$$ \ce{FeF2(s) <--> Fe^{2+}(aq) + 2F-(aq)} \hskip{2em} K_1=2\times 10^{-6} $$
$$ \ce{F-(aq) + H+(aq) <--> HF(aq)} \hskip{2em} K_2=1\times 10^3 $$
$$ \ce{FeF2(s) + 2H+(aq) <--> Fe^{2+}(aq) + 2HF(aq)} \hskip{2em} K_3=? $$
On the basis of the information above, the dissolution of \(\ce{FeF2(s)}\) in acidic solution is
The dissolution of \(\ce{FeF2(s)}\) in acidic solution is represented by the last reaction. We can determine if it is
thermodynamically favored by finding the value of \(K_3\).
The following equilibrium equations can be written for the first two equations (remember that solids are not included in equilibrium equations).

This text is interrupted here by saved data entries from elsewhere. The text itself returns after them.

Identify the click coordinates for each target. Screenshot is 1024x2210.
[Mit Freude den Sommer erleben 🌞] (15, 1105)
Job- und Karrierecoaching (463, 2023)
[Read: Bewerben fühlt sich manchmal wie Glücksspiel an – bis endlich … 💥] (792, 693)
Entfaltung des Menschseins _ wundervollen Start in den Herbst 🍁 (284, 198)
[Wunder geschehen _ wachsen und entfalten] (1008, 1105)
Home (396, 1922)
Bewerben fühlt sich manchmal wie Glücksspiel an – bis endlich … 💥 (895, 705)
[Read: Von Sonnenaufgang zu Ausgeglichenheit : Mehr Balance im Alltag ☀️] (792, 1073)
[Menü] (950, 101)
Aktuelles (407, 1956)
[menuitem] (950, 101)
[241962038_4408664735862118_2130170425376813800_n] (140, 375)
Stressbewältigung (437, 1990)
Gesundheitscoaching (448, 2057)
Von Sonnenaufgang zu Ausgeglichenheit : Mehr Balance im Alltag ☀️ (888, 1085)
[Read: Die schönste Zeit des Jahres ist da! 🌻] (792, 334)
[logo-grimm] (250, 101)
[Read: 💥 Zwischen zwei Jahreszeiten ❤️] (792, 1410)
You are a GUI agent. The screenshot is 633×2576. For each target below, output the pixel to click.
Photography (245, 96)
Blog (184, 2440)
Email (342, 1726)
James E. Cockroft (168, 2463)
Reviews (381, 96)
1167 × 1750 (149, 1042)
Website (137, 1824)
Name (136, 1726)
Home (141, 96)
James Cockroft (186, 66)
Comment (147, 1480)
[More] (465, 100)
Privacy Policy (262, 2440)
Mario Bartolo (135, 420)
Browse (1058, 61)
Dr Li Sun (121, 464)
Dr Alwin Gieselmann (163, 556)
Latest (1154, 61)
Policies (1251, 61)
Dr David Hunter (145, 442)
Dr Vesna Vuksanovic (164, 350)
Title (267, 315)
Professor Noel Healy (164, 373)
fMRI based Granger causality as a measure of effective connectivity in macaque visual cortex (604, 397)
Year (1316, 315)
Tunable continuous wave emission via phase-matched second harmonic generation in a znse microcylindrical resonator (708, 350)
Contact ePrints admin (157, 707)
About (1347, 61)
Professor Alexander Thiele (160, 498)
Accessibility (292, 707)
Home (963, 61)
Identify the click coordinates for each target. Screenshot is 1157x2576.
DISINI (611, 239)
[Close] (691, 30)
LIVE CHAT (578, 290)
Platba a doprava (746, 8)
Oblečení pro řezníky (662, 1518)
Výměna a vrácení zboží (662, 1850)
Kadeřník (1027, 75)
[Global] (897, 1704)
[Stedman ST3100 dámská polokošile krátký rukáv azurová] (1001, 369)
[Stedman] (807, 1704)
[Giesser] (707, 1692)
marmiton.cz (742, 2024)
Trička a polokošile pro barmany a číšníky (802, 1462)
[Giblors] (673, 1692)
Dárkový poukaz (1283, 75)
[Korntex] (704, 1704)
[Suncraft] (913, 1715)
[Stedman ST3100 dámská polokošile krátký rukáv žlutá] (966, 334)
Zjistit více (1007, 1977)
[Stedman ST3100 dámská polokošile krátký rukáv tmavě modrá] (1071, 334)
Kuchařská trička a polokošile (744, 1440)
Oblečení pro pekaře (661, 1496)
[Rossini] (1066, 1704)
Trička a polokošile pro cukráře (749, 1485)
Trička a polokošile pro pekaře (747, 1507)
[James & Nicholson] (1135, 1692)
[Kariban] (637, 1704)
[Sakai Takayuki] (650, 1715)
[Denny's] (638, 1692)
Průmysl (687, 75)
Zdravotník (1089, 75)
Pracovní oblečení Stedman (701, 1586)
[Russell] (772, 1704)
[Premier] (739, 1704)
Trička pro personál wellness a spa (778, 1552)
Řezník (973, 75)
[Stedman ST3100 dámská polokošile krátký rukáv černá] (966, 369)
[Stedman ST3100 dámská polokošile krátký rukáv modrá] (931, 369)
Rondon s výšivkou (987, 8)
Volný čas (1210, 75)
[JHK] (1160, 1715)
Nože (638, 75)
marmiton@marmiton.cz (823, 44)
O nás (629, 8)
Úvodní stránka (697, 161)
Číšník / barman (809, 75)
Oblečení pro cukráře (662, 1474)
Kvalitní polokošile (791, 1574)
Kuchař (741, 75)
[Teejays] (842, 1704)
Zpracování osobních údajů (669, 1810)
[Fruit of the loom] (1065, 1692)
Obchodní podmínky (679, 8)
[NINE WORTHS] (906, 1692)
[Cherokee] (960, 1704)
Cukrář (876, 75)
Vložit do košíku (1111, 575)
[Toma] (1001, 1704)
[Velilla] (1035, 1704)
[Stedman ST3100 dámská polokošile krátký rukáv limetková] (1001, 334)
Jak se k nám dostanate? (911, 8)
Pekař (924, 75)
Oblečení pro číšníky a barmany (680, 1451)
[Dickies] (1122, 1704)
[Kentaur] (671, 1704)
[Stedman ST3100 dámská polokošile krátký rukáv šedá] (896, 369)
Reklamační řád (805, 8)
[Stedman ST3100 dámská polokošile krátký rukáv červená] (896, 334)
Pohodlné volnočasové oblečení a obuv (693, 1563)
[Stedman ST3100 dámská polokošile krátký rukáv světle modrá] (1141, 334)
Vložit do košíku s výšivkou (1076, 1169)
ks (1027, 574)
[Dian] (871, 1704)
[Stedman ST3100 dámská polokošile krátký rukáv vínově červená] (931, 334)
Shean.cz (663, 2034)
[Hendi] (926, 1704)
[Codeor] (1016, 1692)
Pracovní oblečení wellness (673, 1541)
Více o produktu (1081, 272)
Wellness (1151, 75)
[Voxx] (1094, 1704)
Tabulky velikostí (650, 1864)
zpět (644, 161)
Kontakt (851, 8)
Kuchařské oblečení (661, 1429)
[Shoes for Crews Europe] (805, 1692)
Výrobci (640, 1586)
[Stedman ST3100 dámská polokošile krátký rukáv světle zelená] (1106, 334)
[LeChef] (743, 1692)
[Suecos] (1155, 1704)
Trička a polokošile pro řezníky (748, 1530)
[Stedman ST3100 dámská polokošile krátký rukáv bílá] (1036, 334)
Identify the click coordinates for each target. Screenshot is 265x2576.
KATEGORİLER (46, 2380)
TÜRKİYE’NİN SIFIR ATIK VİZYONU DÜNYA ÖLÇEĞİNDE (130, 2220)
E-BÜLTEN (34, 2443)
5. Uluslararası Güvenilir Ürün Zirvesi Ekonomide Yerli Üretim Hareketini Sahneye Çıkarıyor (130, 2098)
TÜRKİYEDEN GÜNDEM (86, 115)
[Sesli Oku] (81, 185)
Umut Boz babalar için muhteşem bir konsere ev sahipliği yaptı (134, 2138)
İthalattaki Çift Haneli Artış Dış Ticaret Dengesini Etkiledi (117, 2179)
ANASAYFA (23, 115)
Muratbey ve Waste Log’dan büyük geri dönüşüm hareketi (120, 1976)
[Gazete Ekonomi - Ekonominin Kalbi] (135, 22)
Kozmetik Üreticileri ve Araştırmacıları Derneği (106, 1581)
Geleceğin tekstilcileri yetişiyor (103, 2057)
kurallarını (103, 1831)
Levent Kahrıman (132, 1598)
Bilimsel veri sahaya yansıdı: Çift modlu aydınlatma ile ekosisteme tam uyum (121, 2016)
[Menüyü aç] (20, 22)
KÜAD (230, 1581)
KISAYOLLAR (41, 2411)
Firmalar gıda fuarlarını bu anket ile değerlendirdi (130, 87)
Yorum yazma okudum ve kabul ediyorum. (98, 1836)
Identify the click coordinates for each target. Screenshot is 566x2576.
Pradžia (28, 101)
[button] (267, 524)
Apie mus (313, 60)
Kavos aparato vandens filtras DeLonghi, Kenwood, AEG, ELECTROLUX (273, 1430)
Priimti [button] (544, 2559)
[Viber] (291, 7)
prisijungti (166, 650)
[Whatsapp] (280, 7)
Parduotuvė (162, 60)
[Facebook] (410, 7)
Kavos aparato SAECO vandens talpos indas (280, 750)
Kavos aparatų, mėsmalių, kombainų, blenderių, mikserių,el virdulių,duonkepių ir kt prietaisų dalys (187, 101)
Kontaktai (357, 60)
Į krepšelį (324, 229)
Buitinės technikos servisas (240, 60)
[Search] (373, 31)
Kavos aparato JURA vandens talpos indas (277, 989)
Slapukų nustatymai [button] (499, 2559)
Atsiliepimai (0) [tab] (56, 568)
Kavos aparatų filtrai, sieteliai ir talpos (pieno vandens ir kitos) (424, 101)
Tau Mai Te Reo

$$ \ce{FeF2(s) <--> Fe^{2+}(aq) + 2F-(aq)} \hskip{2em} K_1=2\times 10^{-6} $$
$$ K_1 = [\ce{F-}]^2[\ce{Fe^{2+}}] $$
$$ \ce{F-(aq) + H+(aq) <--> HF(aq)} \hskip{2em} K_2=1\times 10^3 $$
$$ K_2 = \frac{[\ce{HF}]}{[\ce{H+}][\ce{F-}]} $$
We can also write an equilibrium equation for the third reaction:
$$ K_3 = \frac{[\ce{Fe^{2+}}][\ce{HF}]^2}{[\ce{H+}]^2} $$
\(K_3\) can be obtained from \(K_1\) and \(K_2\) the following way:
$$ K_3 = K_1\cdot K_2^2 $$
$$ \frac{[\ce{Fe^{2+}}][\ce{HF}]^2}{[\ce{H+}]^2} = [\ce{F-}]^2[\ce{Fe^{2+}}]\cdot\left(\frac{[\ce{HF}]}{[\ce{H+}][\ce{F-}]}\right)^2 $$
$$ \frac{[\ce{Fe^{2+}}][\ce{HF}]^2}{[\ce{H+}]^2} = [\ce{F-}]^2[\ce{Fe^{2+}}]\cdot \frac{[\ce{HF}]^2}{[\ce{H+}]^2[\ce{F-}]^2} $$
$$ \frac{[\ce{Fe^{2+}}][\ce{HF}]^2}{[\ce{H+}]^2} = \cancel{[\ce{F-}]^2}[\ce{Fe^{2+}}]\cdot \frac{[\ce{HF}]^2}{[\ce{H+}]^2\cancel{[\ce{F-}]^2}} $$
$$ \frac{[\ce{Fe^{2+}}][\ce{HF}]^2}{[\ce{H+}]^2} = \frac{[\ce{Fe^{2+}}][\ce{HF}]^2}{[\ce{H+}]^2} $$
Therefore,
$$ K_3 = K_1\cdot K_2^2 $$
$$ K_3 = (2\times 10^{-6}) \cdot (1\times 10^3)^2 $$
$$ K_3 = (2\times 10^{-6})\cdot(1\times 10^6) $$
$$ K_3 = 2 $$
Since \(K_3 \gt 1\), the forward reaction is favored.